**TASK OBJECTIVE:** Would you set down each line of the data below exactly?

**PROVIDED INFORMATION:**

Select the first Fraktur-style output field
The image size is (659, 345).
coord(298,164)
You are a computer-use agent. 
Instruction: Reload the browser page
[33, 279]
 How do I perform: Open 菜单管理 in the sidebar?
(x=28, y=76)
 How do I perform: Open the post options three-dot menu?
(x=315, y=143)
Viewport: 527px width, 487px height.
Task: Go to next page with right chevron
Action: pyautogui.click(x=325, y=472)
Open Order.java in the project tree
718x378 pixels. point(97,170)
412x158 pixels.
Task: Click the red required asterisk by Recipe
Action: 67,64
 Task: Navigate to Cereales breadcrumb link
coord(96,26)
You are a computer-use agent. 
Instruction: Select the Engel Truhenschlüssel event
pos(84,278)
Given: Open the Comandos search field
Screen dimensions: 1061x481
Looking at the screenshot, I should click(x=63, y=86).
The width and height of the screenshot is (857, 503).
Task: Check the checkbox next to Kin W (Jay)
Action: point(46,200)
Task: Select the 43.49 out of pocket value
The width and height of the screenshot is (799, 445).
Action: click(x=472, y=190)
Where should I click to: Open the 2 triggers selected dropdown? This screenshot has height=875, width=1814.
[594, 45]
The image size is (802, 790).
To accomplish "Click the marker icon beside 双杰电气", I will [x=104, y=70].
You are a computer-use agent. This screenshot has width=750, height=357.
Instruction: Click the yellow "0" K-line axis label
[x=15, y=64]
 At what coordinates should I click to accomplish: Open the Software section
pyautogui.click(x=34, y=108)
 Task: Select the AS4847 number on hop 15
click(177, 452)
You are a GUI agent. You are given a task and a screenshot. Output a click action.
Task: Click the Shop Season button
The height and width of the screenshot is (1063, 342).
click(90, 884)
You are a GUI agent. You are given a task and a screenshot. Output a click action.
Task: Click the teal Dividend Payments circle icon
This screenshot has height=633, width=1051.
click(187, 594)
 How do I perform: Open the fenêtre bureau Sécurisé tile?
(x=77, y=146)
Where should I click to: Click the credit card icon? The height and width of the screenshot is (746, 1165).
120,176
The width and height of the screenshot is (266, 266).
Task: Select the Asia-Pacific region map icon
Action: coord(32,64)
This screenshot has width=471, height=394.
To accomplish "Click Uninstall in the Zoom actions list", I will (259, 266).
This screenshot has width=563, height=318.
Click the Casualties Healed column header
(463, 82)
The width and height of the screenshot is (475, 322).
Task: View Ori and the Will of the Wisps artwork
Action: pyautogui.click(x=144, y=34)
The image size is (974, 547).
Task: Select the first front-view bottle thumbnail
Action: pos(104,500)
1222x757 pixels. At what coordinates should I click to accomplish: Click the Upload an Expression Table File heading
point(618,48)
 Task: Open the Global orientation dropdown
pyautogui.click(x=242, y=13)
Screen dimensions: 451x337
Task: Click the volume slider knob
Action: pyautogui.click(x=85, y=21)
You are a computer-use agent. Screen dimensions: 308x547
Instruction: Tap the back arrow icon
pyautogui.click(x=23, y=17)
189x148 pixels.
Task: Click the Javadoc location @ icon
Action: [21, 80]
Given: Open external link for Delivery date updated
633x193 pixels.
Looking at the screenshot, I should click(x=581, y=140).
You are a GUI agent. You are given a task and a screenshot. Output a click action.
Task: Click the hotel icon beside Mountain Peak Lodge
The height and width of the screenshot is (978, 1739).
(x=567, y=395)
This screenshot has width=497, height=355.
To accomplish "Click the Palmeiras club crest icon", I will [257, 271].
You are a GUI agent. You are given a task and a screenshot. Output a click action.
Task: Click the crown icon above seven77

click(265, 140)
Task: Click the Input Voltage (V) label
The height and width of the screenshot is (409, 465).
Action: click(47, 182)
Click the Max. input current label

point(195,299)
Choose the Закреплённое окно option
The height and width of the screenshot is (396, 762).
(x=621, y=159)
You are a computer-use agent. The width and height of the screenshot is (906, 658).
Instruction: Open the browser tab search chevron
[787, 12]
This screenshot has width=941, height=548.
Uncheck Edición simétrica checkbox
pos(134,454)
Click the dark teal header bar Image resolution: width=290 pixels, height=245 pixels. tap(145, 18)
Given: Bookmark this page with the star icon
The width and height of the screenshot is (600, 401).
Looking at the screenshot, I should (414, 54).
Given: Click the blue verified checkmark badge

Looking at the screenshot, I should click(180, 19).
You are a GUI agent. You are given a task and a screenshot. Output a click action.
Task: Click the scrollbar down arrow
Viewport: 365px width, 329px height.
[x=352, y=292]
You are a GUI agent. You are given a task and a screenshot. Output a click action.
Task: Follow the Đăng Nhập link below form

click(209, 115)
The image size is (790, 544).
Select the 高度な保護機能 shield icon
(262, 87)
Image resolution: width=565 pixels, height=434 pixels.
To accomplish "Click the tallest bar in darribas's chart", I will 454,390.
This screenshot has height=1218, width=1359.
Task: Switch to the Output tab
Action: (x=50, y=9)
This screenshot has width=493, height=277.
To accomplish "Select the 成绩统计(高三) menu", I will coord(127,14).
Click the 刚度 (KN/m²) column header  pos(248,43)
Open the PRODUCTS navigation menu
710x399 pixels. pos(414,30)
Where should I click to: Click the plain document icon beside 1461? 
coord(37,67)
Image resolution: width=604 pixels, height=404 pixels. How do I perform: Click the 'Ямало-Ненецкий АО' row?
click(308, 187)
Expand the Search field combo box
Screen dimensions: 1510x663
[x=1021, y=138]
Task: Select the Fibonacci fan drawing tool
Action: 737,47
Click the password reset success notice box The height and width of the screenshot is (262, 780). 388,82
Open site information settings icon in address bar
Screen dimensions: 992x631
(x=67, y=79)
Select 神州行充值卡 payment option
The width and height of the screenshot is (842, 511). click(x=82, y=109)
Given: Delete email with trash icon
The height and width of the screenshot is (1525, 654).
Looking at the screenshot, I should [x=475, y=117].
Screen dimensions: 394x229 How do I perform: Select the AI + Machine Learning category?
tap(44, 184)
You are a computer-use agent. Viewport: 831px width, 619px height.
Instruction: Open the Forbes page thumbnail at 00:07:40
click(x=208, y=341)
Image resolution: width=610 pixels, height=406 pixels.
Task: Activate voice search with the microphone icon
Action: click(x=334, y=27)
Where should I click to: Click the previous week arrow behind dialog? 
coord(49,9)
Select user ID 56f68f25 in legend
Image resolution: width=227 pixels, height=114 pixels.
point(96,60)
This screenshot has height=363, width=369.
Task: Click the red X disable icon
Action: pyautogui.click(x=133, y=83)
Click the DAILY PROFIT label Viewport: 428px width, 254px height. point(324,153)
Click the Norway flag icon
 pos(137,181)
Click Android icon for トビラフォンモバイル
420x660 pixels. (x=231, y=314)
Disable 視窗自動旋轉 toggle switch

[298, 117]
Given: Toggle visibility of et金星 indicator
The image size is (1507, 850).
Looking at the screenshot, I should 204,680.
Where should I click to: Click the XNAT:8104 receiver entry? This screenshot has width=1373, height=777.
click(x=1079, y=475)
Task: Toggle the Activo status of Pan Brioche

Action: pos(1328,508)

**TASK OUTPUT:**
Select the first Fraktur-style output field
The image size is (659, 345).
coord(298,164)
You are a computer-use agent. 
Instruction: Reload the browser page
[33, 279]
 How do I perform: Open 菜单管理 in the sidebar?
(x=28, y=76)
 How do I perform: Open the post options three-dot menu?
(x=315, y=143)
Viewport: 527px width, 487px height.
Task: Go to next page with right chevron
Action: pyautogui.click(x=325, y=472)
Open Order.java in the project tree
718x378 pixels. point(97,170)
412x158 pixels.
Task: Click the red required asterisk by Recipe
Action: 67,64
 Task: Navigate to Cereales breadcrumb link
coord(96,26)
You are a computer-use agent. 
Instruction: Select the Engel Truhenschlüssel event
pos(84,278)
Given: Open the Comandos search field
Screen dimensions: 1061x481
Looking at the screenshot, I should click(x=63, y=86).
The width and height of the screenshot is (857, 503).
Task: Check the checkbox next to Kin W (Jay)
Action: point(46,200)
Task: Select the 43.49 out of pocket value
The width and height of the screenshot is (799, 445).
Action: click(x=472, y=190)
Where should I click to: Open the 2 triggers selected dropdown? This screenshot has height=875, width=1814.
[594, 45]
The image size is (802, 790).
To accomplish "Click the marker icon beside 双杰电气", I will [x=104, y=70].
You are a computer-use agent. This screenshot has width=750, height=357.
Instruction: Click the yellow "0" K-line axis label
[x=15, y=64]
 At what coordinates should I click to accomplish: Open the Software section
pyautogui.click(x=34, y=108)
 Task: Select the AS4847 number on hop 15
click(177, 452)
You are a GUI agent. You are given a task and a screenshot. Output a click action.
Task: Click the Shop Season button
The height and width of the screenshot is (1063, 342).
click(90, 884)
You are a GUI agent. You are given a task and a screenshot. Output a click action.
Task: Click the teal Dividend Payments circle icon
This screenshot has height=633, width=1051.
click(187, 594)
 How do I perform: Open the fenêtre bureau Sécurisé tile?
(x=77, y=146)
Where should I click to: Click the credit card icon? The height and width of the screenshot is (746, 1165).
120,176
The width and height of the screenshot is (266, 266).
Task: Select the Asia-Pacific region map icon
Action: coord(32,64)
This screenshot has width=471, height=394.
To accomplish "Click Uninstall in the Zoom actions list", I will (259, 266).
This screenshot has width=563, height=318.
Click the Casualties Healed column header
(463, 82)
The width and height of the screenshot is (475, 322).
Task: View Ori and the Will of the Wisps artwork
Action: pyautogui.click(x=144, y=34)
The image size is (974, 547).
Task: Select the first front-view bottle thumbnail
Action: pos(104,500)
1222x757 pixels. At what coordinates should I click to accomplish: Click the Upload an Expression Table File heading
point(618,48)
 Task: Open the Global orientation dropdown
pyautogui.click(x=242, y=13)
Screen dimensions: 451x337
Task: Click the volume slider knob
Action: pyautogui.click(x=85, y=21)
You are a computer-use agent. Screen dimensions: 308x547
Instruction: Tap the back arrow icon
pyautogui.click(x=23, y=17)
189x148 pixels.
Task: Click the Javadoc location @ icon
Action: [21, 80]
Given: Open external link for Delivery date updated
633x193 pixels.
Looking at the screenshot, I should click(x=581, y=140).
You are a GUI agent. You are given a task and a screenshot. Output a click action.
Task: Click the hotel icon beside Mountain Peak Lodge
The height and width of the screenshot is (978, 1739).
(x=567, y=395)
This screenshot has width=497, height=355.
To accomplish "Click the Palmeiras club crest icon", I will [257, 271].
You are a GUI agent. You are given a task and a screenshot. Output a click action.
Task: Click the crown icon above seven77

click(265, 140)
Task: Click the Input Voltage (V) label
The height and width of the screenshot is (409, 465).
Action: click(47, 182)
Click the Max. input current label

point(195,299)
Choose the Закреплённое окно option
The height and width of the screenshot is (396, 762).
(x=621, y=159)
You are a computer-use agent. The width and height of the screenshot is (906, 658).
Instruction: Open the browser tab search chevron
[787, 12]
This screenshot has width=941, height=548.
Uncheck Edición simétrica checkbox
pos(134,454)
Click the dark teal header bar Image resolution: width=290 pixels, height=245 pixels. tap(145, 18)
Given: Bookmark this page with the star icon
The width and height of the screenshot is (600, 401).
Looking at the screenshot, I should (414, 54).
Given: Click the blue verified checkmark badge

Looking at the screenshot, I should click(180, 19).
You are a GUI agent. You are given a task and a screenshot. Output a click action.
Task: Click the scrollbar down arrow
Viewport: 365px width, 329px height.
[x=352, y=292]
You are a GUI agent. You are given a task and a screenshot. Output a click action.
Task: Follow the Đăng Nhập link below form

click(209, 115)
The image size is (790, 544).
Select the 高度な保護機能 shield icon
(262, 87)
Image resolution: width=565 pixels, height=434 pixels.
To accomplish "Click the tallest bar in darribas's chart", I will 454,390.
This screenshot has height=1218, width=1359.
Task: Switch to the Output tab
Action: (x=50, y=9)
This screenshot has width=493, height=277.
To accomplish "Select the 成绩统计(高三) menu", I will coord(127,14).
Click the 刚度 (KN/m²) column header  pos(248,43)
Open the PRODUCTS navigation menu
710x399 pixels. pos(414,30)
Where should I click to: Click the plain document icon beside 1461? 
coord(37,67)
Image resolution: width=604 pixels, height=404 pixels. How do I perform: Click the 'Ямало-Ненецкий АО' row?
click(308, 187)
Expand the Search field combo box
Screen dimensions: 1510x663
[x=1021, y=138]
Task: Select the Fibonacci fan drawing tool
Action: 737,47
Click the password reset success notice box The height and width of the screenshot is (262, 780). 388,82
Open site information settings icon in address bar
Screen dimensions: 992x631
(x=67, y=79)
Select 神州行充值卡 payment option
The width and height of the screenshot is (842, 511). click(x=82, y=109)
Given: Delete email with trash icon
The height and width of the screenshot is (1525, 654).
Looking at the screenshot, I should [x=475, y=117].
Screen dimensions: 394x229 How do I perform: Select the AI + Machine Learning category?
tap(44, 184)
You are a computer-use agent. Viewport: 831px width, 619px height.
Instruction: Open the Forbes page thumbnail at 00:07:40
click(x=208, y=341)
Image resolution: width=610 pixels, height=406 pixels.
Task: Activate voice search with the microphone icon
Action: click(x=334, y=27)
Where should I click to: Click the previous week arrow behind dialog? 
coord(49,9)
Select user ID 56f68f25 in legend
Image resolution: width=227 pixels, height=114 pixels.
point(96,60)
This screenshot has height=363, width=369.
Task: Click the red X disable icon
Action: pyautogui.click(x=133, y=83)
Click the DAILY PROFIT label Viewport: 428px width, 254px height. point(324,153)
Click the Norway flag icon
 pos(137,181)
Click Android icon for トビラフォンモバイル
420x660 pixels. (x=231, y=314)
Disable 視窗自動旋轉 toggle switch

[298, 117]
Given: Toggle visibility of et金星 indicator
The image size is (1507, 850).
Looking at the screenshot, I should 204,680.
Where should I click to: Click the XNAT:8104 receiver entry? This screenshot has width=1373, height=777.
click(x=1079, y=475)
Task: Toggle the Activo status of Pan Brioche

Action: pos(1328,508)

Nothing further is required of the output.